Une fois la personne embauchée, Cynthia doit recueillir toute l’information afin de constituer le dossier de l’employé. Comme cette fonction est attribuée à Guillaume, c’est lui qui est chargé de faire remplir ces documents. Cynthia doit donc s’assurer que toute l’information recueillie par Guillaume demeure confidentielle (nom, adresse, téléphone, NAS, nom de l’établissement bancaire et numéro de compte, état civil, salaire, vacances, informations sur les personnes à charge et bénéficiaires de l’assurance collective ainsi que l’existence de conditions médicales particulières, les contacts et informations en cas d’urgence, numéro RAMQ, etc.), qu’elle ne soit pas transmise et/ou qu’elle soit protégée adéquatement dans le cas où elle doit être transmise.
En outre, comme chaque nouvel employé de production doit manipuler des produits dangereux, il aura besoin d’équipements de protection pour effectuer son travail. Cynthia l’envoie donc fournir toutes ses informations physiques (taille, poids, pointure des souliers, etc.) au superviseur qui est responsable de gérer le magasin et les équipements de protection. Ces informations constituent également des informations personnelles qui permettent d’identifier la personne. Les personnes concernées dans ce processus devront donc s’assurer de conserver ces données et de les traiter de manière sécuritaire.
Certaines informations en regard de l’employé sont également fournies par Cynthia aux responsables syndicaux de l’organisation afin que ceux-ci puissent intégrer l’employé dans leur groupe. Elle doit les mettre en garde concernant la confidentialité des renseignements personnels qu’elle leur confie.
* * * * * * *
Comment se poursuit le texte sur la confidentialité des renseignements personnels des nouveaux employés, à partir de sa dernière phrase ? Rédigez-en la suite.

*Données fournies*:
* * * * * * *
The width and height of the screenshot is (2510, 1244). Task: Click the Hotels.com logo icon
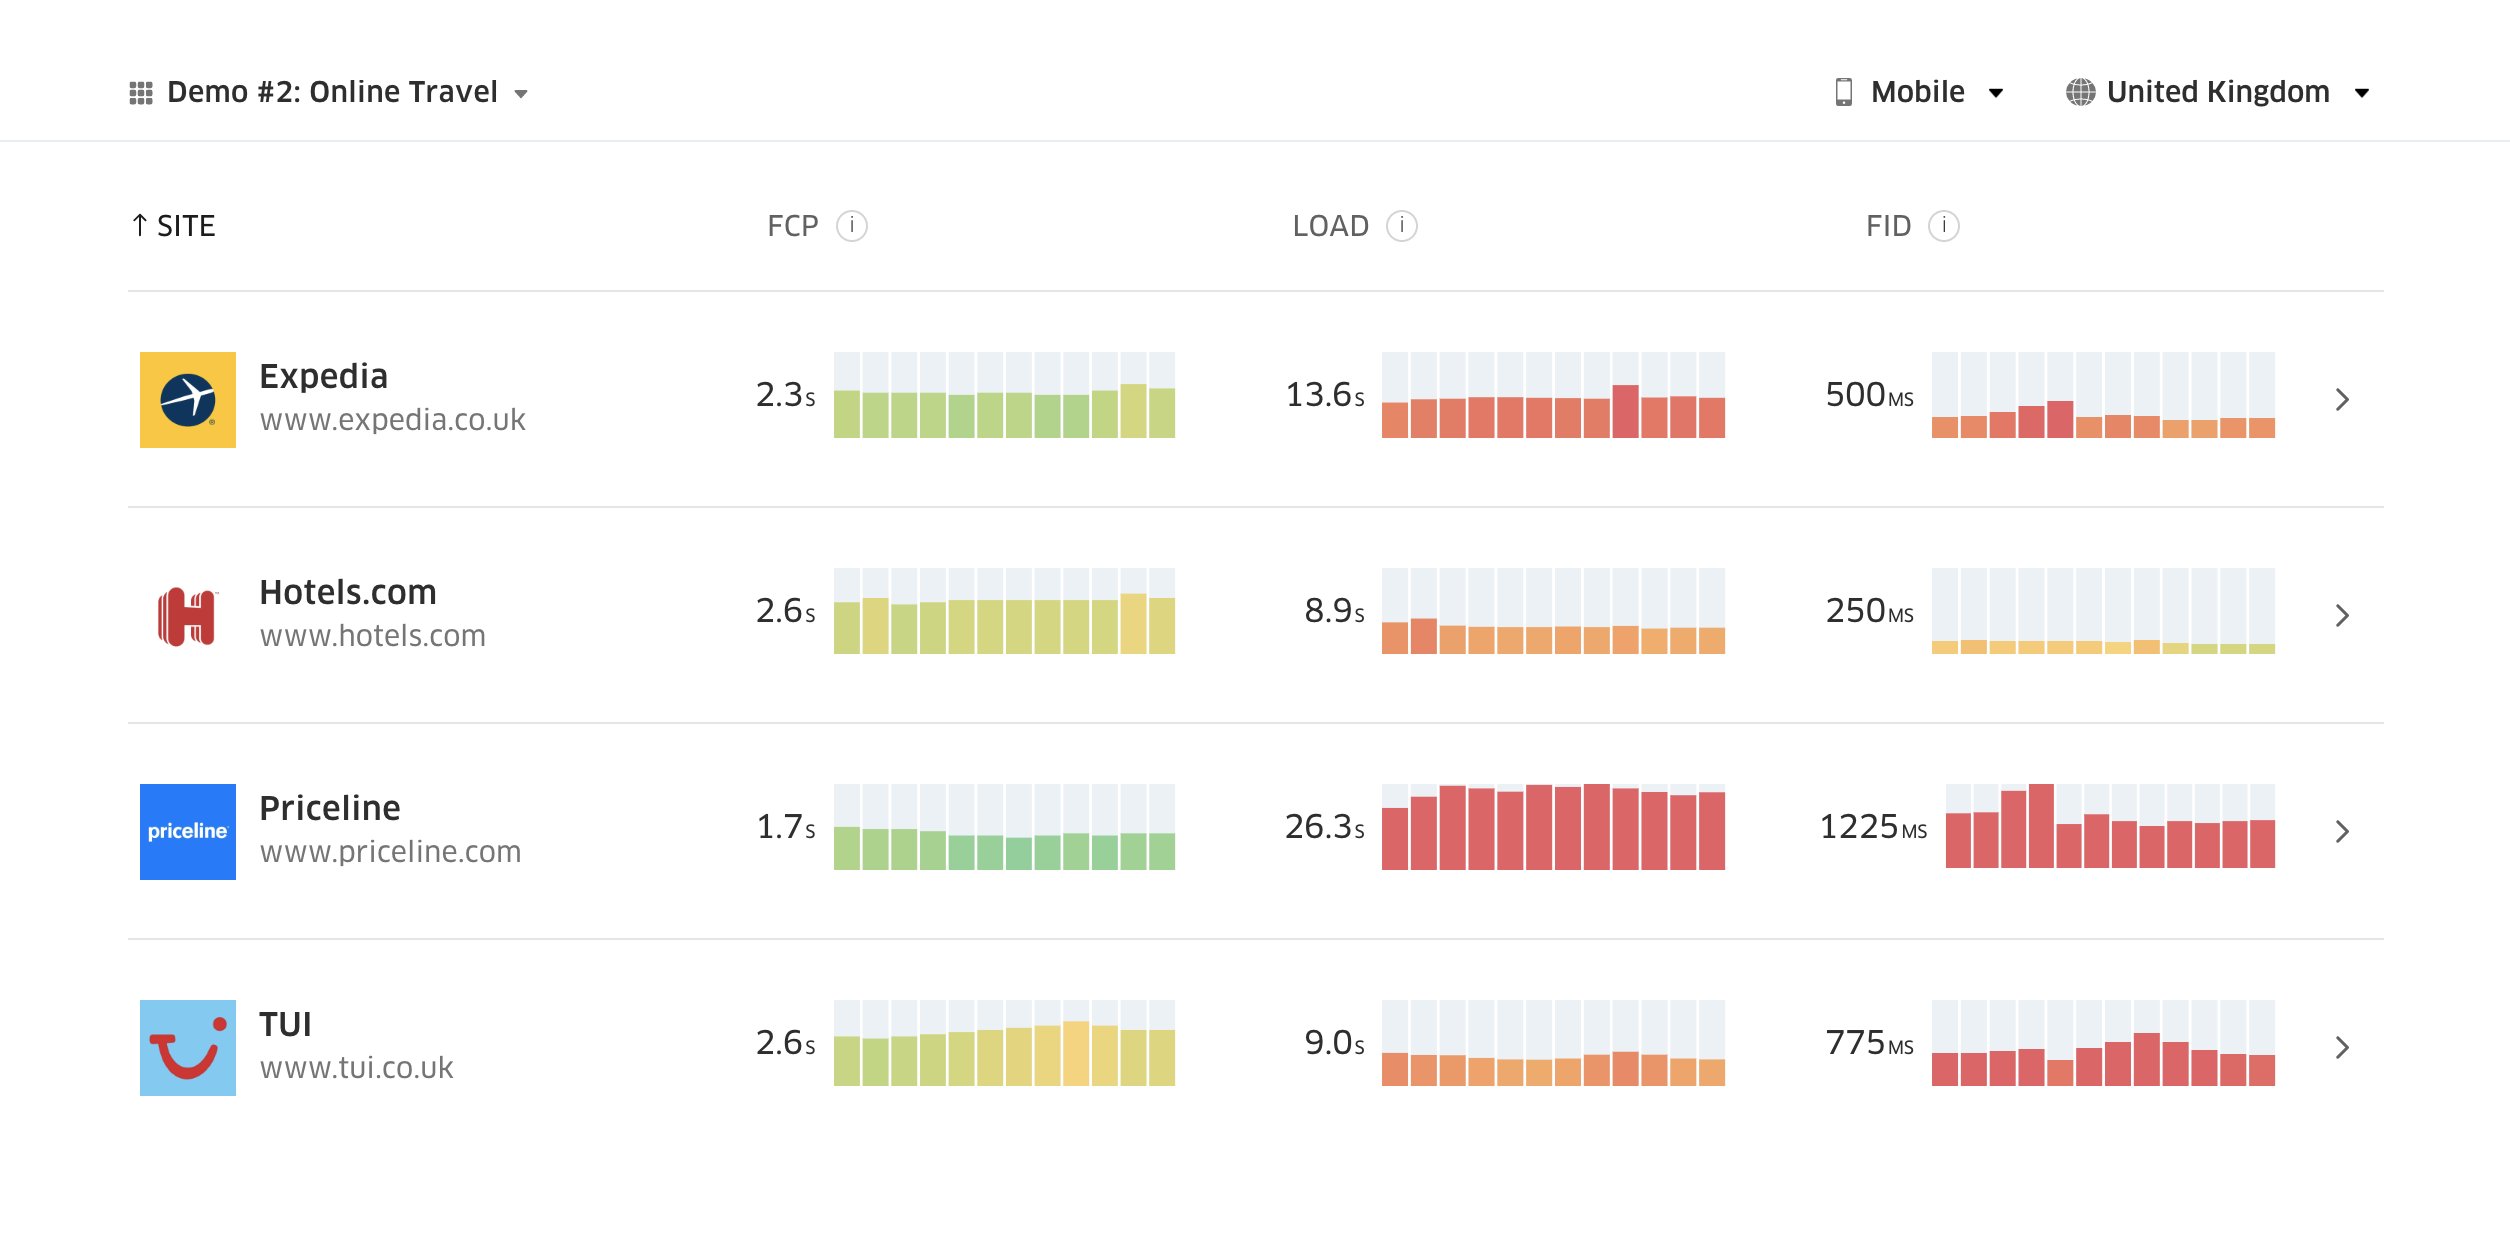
* * * * * * *
*Réponse*:
D’autre part, en vue d’assurer la sécurité des installations de l’organisation, il faut une carte avec photo pour accéder au bâtiment. Il y a donc le technicien informatique, Simon, qui recueille les informations biométriques de l’employé (photo numérisée, empreintes digitales, etc.). Ces données sont conservées dans le logiciel du système de carte d’accès.
Arrêtons ici notre exemple. Il est facile de voir, à la lumière de celui-ci, que nous manipulons une grande quantité de renseignements personnels dans le cadre de nos fonctions aux ressources humaines. On peut imaginer que ces renseignements peuvent être collectés à la fois sous forme documentaire ou électronique, selon le type d’organisation dans laquelle on évolue. La façon de les protéger, de les communiquer, de les conserver et de les détruire sera donc différente, selon le cas.
Un champ d’application plus vaste
Dans notre exemple, nous ne nous sommes arrêtés qu’à l’embauche et l’intégration du nouvel employé au sein de l’organisation. La responsabilité est beaucoup plus vaste et couvre tous les volets des ressources humaines qui interviendront dans le parcours professionnel de l’employé au sein de l’organisation. Les événements liées à la formation et au développement de la personne, à son dossier disciplinaire, à la santé et sécurité au travail (incluant les accidents de travail), à son appartenance à certains groupes (en vertu d’un programme de diversité), au développement de l’organisation, à sa performance et à sa rémunération sont autant de volets où nous pourrons détenir ou collecter des informations personnelles et où il sera essentiel de s’assurer que l’information est conservée de manière confidentielle.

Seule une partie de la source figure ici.